Standard	Standard logging. In general, only errors are reported.
Verbose	For every rejected mail the sender, the subject and the rejection-reason are logged.
Extended	In addition to the above, the correspondig dialog option that caused the rejection will be listed. Durations will be shown.
Debug-Mode	Only for debugging. Start and end of subroutines and the contents of the mails are logged, too.

Remove previous log	Within this option you define how long previous log entries will be held.

Version history

Version	Remarks
1.2.0.0	Added "Gray list".
1.1.0.3	Recognizes more Scripts hidden in CSS.
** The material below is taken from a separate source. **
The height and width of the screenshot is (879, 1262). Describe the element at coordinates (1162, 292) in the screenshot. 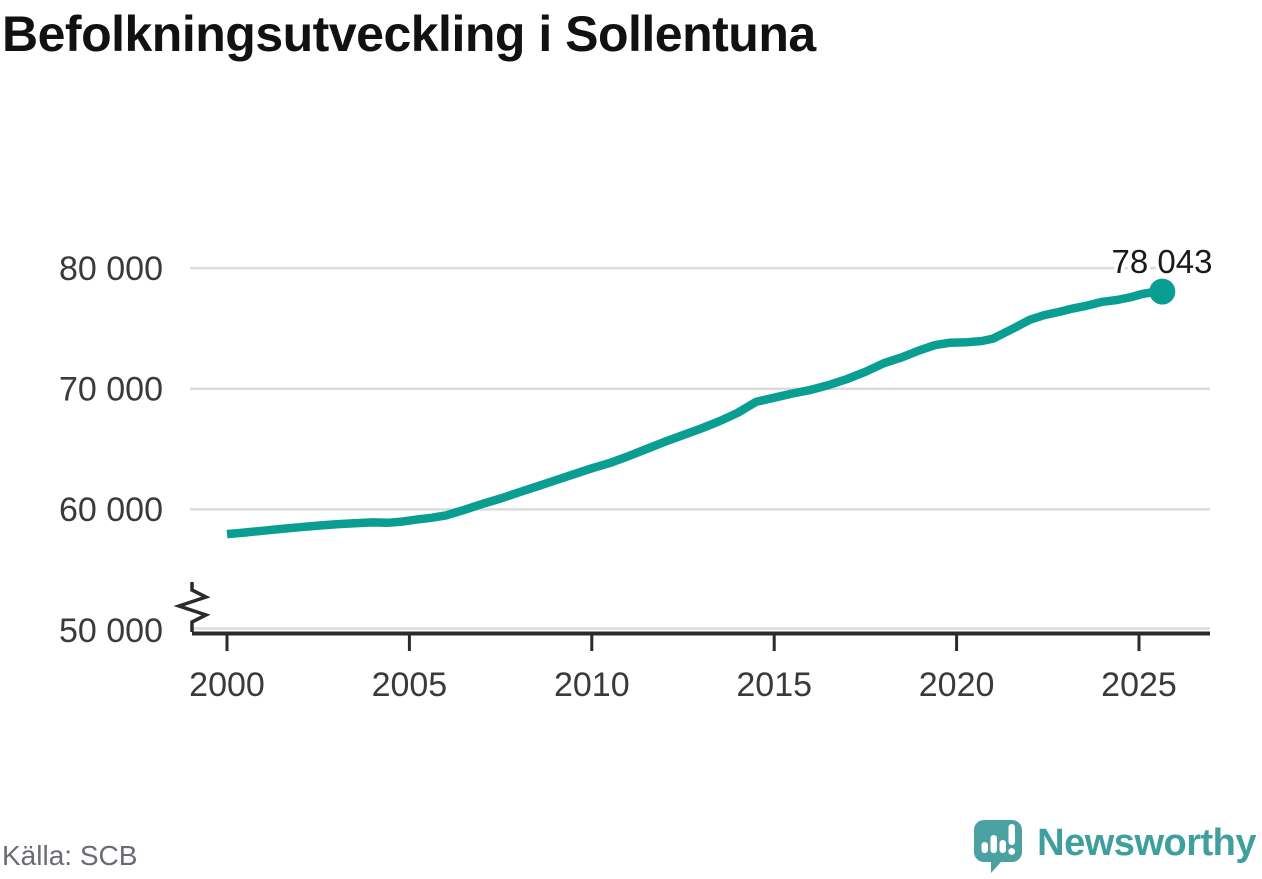

I see `latest-value-dot` at that location.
	Accepts "?xml"-notation of xmlns.
1.0.9.7	Corrected bug in previous version that caused most settings deactivated, regardles of user settings.
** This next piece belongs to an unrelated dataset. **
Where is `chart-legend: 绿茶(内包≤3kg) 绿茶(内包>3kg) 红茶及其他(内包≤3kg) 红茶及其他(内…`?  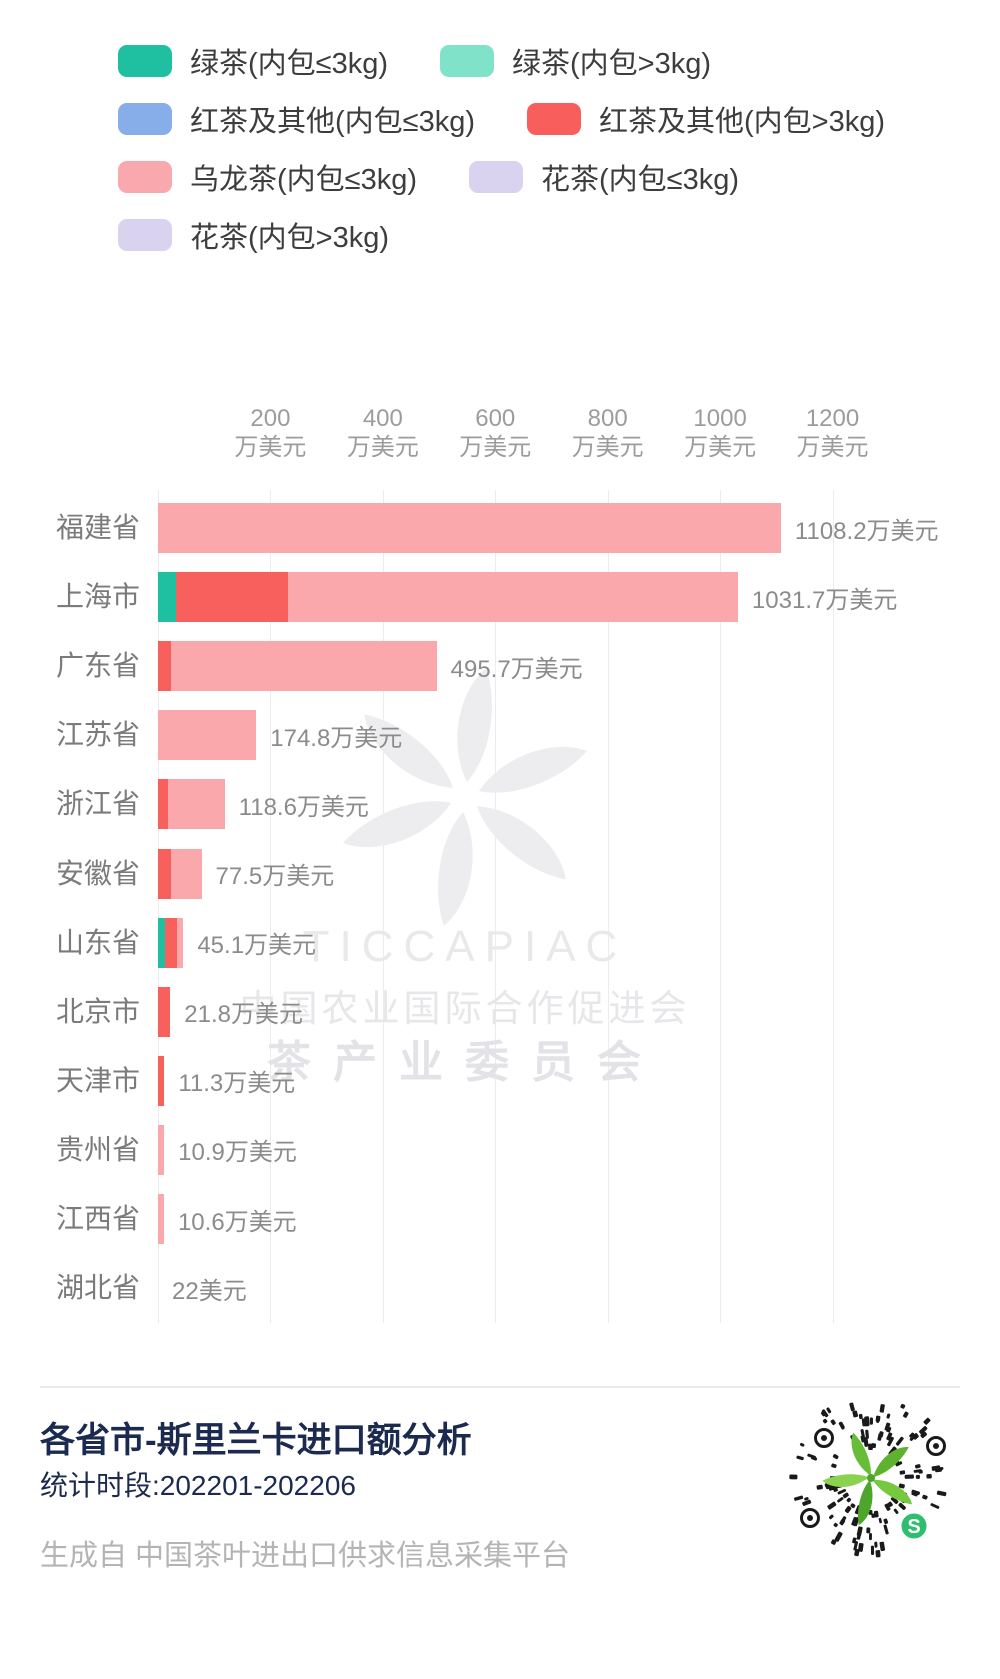
chart-legend: 绿茶(内包≤3kg) 绿茶(内包>3kg) 红茶及其他(内包≤3kg) 红茶及其他(内… is located at coordinates (559, 160).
1.0.9.6	Improved performance for mails with big attachments.
	Logging-mode "extended" now shows durations.
1.0.9.5	Fixed serious bug that marked all dates as forged if other date separator than "." is defined in local settings.
	Improved recognition of external files (e.g. Images).
	Improved logging details.
1.0.9.4	Fixed small bug concerning message-id headers including comments.
1.0.9.3	Fixed bug showing no filter-reason when logging was deactivated.
1.0.9.1	Improved scan for external images / frames.
	Improved performance of HTML-Scan.
	Now accepts XML name spaces (xmlns, as used e.g. by Office programs) in HTML-Scan.
	Fixed bug that marked given time zones without plus- or minus-sign ("+" "-") as forged date (e.g. "0100").